=== Study material ===
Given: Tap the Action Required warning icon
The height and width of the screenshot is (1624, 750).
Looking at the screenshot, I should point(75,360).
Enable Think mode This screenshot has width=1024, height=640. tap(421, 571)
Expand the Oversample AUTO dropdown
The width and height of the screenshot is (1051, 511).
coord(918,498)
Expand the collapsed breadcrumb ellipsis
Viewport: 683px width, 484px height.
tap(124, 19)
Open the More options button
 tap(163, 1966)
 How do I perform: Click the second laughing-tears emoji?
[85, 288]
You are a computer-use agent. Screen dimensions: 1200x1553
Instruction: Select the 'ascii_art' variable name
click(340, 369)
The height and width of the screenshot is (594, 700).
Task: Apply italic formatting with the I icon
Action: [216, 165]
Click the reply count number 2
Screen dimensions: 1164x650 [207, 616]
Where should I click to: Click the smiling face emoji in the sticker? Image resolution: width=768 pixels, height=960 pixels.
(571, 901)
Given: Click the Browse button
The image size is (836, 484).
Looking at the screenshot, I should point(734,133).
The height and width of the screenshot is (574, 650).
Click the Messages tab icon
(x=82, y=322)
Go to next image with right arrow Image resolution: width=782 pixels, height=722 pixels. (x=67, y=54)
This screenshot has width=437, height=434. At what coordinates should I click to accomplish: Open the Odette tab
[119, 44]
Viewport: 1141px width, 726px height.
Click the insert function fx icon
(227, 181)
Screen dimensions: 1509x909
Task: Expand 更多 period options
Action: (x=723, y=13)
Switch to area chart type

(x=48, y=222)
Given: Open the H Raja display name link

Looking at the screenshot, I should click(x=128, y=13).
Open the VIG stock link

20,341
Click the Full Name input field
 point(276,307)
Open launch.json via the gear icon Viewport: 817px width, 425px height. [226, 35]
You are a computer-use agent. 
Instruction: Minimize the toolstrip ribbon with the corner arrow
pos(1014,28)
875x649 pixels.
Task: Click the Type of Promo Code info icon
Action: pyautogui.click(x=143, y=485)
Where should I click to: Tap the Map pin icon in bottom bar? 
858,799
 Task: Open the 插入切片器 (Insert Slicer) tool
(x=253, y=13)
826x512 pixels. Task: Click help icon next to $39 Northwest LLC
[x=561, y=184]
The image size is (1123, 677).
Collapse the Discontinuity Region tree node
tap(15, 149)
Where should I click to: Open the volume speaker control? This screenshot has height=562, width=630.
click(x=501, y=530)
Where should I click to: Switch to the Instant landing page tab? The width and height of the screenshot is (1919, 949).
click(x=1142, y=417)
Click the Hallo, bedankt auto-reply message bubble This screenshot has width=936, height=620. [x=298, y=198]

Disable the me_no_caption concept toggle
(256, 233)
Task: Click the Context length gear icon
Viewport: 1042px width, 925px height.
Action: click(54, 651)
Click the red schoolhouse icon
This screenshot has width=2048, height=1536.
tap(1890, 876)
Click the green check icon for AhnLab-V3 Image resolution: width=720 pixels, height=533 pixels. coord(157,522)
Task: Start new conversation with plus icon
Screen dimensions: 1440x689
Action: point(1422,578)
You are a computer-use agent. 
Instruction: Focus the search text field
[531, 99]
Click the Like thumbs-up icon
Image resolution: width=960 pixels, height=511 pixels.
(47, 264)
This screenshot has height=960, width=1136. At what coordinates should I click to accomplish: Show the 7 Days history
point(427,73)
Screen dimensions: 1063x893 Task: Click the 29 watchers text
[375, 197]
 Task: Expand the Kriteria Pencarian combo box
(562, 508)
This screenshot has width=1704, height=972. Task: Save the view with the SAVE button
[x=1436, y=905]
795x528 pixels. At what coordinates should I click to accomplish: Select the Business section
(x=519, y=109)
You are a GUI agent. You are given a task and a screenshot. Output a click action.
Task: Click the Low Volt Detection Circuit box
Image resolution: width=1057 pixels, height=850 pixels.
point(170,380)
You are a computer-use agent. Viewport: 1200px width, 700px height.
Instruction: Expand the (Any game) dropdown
===
* **Problem to work on**: Output the line holding "You are a GUI", then every later line through the end of the records above, exactly as given and nothing else.

* **Response**:
You are a GUI agent. You are given a task and a screenshot. Output a click action.
Task: Click the Low Volt Detection Circuit box
Image resolution: width=1057 pixels, height=850 pixels.
point(170,380)
You are a computer-use agent. Viewport: 1200px width, 700px height.
Instruction: Expand the (Any game) dropdown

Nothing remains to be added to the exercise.